A well-run first deployment doesn't just satisfy one customer — it becomes the reference case that justifies the second, fifth and twentieth. Boston Dynamics has observed that many of its customers expand initial pilots into fleet-wide rollouts once the surrounding operational tooling, like its Orbit fleet management dashboards, is in place to support that scale. Deployment quality, in other words, isn't a one-time cost. It's what determines whether a company's growth curve looks like a series of independent pilots or a genuine, compounding fleet.

Knowledge Management for Physical Systems

Physical deployments generate a kind of operational knowledge that's harder to manage than pure software knowledge, because it's tied to specific sites, hardware revisions and firmware versions rather than a single shared codebase. This is part of what's driving enterprise interest in digital twins — NVIDIA's push around Isaac and its Omniverse-based reference architectures is explicitly framed around letting enterprises design, test and simulate fleets in a physically accurate model of a facility, which doubles as a way of capturing operational knowledge before it becomes tribal knowledge locked inside a handful of field technicians.

Support Readiness: The Advantage Hiding in Plain Sight

As more Physical AI vendors reach rough technical parity, support readiness — response times, escalation paths, spare parts availability, remote diagnostics — becomes one of the few remaining differentiators an enterprise buyer can actually evaluate. Google DeepMind's work on Gemini Robotics On-Device is a useful example of engineering this in at the model level rather than treating it as a post-sale afterthought: the model is built to run locally on robotic hardware specifically so that latency-sensitive tasks keep working through intermittent or zero connectivity, rather than depending on a constant link back to the cloud.

Lessons From Enterprise Software's Own Maturation

The DevOps and SRE movement in cloud software didn't emerge because engineers suddenly cared more about reliability in the abstract. It emerged because, once most vendors' core features converged, uptime and incident response became the thing that actually separated who kept a customer and who lost one.
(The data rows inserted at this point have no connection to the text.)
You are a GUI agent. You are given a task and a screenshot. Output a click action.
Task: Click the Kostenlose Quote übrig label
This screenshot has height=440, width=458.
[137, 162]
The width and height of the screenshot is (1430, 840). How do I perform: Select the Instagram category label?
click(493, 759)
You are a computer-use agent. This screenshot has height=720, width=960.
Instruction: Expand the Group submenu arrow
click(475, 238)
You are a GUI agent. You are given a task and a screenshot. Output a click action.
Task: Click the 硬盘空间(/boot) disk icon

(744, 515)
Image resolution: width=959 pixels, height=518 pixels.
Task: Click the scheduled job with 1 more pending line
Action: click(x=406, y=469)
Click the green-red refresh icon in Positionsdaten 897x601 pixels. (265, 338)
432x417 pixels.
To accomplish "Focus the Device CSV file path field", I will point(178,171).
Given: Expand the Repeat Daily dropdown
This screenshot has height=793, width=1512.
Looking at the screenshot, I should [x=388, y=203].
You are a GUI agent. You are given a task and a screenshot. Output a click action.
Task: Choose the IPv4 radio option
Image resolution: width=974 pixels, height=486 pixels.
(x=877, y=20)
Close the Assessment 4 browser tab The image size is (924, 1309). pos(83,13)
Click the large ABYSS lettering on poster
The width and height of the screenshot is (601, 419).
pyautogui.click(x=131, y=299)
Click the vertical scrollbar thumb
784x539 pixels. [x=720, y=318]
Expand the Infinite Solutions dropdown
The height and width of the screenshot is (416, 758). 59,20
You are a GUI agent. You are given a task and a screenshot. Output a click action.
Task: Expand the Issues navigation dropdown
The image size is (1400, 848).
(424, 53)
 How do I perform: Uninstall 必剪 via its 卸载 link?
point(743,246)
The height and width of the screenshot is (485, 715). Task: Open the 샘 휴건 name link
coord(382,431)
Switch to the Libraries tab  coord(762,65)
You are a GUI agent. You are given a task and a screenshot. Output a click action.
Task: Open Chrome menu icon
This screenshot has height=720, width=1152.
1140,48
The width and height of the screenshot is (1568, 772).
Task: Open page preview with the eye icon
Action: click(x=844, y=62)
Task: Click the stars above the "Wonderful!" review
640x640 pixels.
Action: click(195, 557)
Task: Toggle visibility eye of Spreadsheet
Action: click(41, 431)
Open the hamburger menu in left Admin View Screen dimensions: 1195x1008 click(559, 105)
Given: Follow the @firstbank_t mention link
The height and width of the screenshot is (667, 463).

With 58 percent of employers now telling the World Economic Forum they expect robotics and automation to transform their business by 2030, enterprise buyers are already planning around Physical AI as infrastructure rather than novelty — which means the operational maturity that took cloud software the better part of a decade to build out is likely to be expected of robotics companies on a much shorter timeline.

Conclusion

None of this is a substitute for a capable robot — it's what determines whether a capable robot ever gets the chance to prove itself at scale. Documentation, runbooks, onboarding and support are not overhead sitting around the edges of a Physical AI product. They are where enterprise trust is actually built, deployment by deployment, and where the durable competitive advantage will sit once the underlying models converge across vendors.